Fickar menuturkan bahwa keterangan saksi korban dan keterangan ahli selain pengajuan tersangka, menjadi kunci penting untuk membawa kasus ini ke peradilan untuk menegakkan keadilan bagi korban dan menghukum pelaku.
Selain itu, untuk meningkatkan kesadaran dan keamanan sosial serta mengatasi hambatan dalam pembuktian kasus kekerasan seksual, Fickar menilai pemerintah harus melakukan sosialisasi pencegahan kekerasan seksual kepada masyarakat hingga memperbanyak pemasangan kamera CCTV.
“Ke depan setiap ruang misalnya di tempat kerja seperti rumah sakit dan kampus harus dipasang CCTV agar setiap gerak-gerik profesi apapun bisa terkontrol,” jelasnya.

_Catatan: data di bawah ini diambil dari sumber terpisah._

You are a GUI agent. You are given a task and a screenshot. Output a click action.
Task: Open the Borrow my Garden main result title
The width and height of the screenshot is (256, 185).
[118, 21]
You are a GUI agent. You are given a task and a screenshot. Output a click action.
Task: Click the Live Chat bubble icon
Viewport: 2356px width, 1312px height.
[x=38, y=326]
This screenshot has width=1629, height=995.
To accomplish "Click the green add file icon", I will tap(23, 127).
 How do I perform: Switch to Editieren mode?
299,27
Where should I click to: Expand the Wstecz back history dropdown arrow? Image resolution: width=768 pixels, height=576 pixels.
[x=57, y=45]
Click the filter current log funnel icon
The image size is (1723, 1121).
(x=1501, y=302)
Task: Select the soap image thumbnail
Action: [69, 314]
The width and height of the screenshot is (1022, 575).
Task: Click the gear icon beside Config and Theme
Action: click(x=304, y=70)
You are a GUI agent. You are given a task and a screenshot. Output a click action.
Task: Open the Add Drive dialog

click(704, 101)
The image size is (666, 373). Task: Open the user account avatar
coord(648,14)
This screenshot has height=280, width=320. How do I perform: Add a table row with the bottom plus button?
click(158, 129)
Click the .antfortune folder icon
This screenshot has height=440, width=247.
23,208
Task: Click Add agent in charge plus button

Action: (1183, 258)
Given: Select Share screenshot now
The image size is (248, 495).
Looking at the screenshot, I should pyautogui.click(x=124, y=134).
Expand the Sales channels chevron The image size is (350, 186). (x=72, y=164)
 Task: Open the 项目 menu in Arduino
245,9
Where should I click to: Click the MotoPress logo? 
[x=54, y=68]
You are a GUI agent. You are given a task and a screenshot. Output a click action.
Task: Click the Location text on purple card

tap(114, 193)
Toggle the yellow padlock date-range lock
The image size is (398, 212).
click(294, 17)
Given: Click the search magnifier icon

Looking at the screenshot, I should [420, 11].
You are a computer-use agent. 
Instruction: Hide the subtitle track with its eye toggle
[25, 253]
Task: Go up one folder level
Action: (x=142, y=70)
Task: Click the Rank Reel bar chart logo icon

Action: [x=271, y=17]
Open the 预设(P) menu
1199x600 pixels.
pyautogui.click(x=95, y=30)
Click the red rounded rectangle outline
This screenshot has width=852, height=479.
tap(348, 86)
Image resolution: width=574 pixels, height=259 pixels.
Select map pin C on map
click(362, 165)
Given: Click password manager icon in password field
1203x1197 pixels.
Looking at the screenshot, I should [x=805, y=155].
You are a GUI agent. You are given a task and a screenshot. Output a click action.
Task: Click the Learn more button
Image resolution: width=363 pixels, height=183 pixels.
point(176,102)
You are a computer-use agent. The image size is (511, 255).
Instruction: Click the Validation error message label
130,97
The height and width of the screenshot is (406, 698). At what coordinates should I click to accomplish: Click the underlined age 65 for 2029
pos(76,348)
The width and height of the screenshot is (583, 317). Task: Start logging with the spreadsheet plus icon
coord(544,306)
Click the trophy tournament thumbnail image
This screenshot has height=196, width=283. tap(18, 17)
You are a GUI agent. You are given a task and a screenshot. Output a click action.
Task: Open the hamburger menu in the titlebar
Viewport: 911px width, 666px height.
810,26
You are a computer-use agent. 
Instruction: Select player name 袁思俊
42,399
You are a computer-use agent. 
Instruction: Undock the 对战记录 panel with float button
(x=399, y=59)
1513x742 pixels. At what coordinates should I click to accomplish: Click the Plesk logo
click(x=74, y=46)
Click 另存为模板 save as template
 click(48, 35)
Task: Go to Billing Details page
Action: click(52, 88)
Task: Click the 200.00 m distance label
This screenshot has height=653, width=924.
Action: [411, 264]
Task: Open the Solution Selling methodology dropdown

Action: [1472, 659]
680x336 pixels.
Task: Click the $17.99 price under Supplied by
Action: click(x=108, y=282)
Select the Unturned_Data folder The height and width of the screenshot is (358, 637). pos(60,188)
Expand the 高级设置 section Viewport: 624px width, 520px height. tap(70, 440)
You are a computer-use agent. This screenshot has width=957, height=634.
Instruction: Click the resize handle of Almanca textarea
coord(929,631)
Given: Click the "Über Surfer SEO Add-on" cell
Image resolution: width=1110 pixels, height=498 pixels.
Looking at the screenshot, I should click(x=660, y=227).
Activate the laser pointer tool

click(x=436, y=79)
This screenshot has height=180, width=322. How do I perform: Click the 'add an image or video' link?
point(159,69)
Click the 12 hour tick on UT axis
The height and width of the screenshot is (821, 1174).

Kendati demikian, Fickar menegaskan bahwa pelaku kekerasan seksual sudah seharusnya diproses secara hukum pidana, jangan hanya diberikan sanksi administrasi seperti diberhentikan dan pencabutan izin praktek dan bekerja.
“Proses pidana wajib diteruskan agar bisa menimbulkan efek jera tidak hanya bagi pelaku juga tapi bagi para calon-calon pelaku yang berpotensi nekat melakukan kekerasan seksual,” pungkasnya. (Dev/M-3)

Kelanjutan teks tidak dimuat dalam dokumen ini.